- Required work:
Pick out and copy every line of the material that contains the string "size". Case counts.
------ Supplied records ------
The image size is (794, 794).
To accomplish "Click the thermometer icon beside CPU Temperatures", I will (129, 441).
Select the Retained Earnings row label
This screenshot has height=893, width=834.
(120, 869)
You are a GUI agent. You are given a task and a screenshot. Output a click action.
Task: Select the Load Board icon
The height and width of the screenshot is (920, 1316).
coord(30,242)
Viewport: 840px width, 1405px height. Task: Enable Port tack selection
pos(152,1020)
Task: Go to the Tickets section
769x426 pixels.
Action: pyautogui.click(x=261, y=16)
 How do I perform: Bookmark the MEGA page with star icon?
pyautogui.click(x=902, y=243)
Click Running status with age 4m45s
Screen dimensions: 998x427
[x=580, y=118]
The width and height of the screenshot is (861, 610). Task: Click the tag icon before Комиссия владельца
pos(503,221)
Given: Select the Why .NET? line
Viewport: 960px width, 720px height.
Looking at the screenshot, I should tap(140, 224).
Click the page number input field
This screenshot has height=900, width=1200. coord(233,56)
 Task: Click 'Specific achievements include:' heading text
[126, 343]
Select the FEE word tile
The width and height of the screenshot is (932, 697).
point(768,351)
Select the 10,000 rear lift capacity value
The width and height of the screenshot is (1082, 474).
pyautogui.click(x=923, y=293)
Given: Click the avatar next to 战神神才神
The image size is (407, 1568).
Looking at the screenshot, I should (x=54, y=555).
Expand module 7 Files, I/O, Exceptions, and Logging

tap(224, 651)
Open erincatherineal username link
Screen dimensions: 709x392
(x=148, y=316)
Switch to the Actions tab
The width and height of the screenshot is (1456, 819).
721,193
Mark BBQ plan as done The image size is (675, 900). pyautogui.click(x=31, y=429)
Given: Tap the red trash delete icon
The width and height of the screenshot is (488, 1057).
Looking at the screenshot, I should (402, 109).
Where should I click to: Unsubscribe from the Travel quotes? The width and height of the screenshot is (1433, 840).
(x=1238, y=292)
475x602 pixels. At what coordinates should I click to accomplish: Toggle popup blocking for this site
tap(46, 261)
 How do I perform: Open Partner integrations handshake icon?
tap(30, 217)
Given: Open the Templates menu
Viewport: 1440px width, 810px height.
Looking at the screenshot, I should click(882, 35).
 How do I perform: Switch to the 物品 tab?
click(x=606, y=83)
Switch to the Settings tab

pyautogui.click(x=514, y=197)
------
- Exercise result:
The image size is (794, 794).
The image size is (407, 1568).
Mark BBQ plan as done The image size is (675, 900). pyautogui.click(x=31, y=429)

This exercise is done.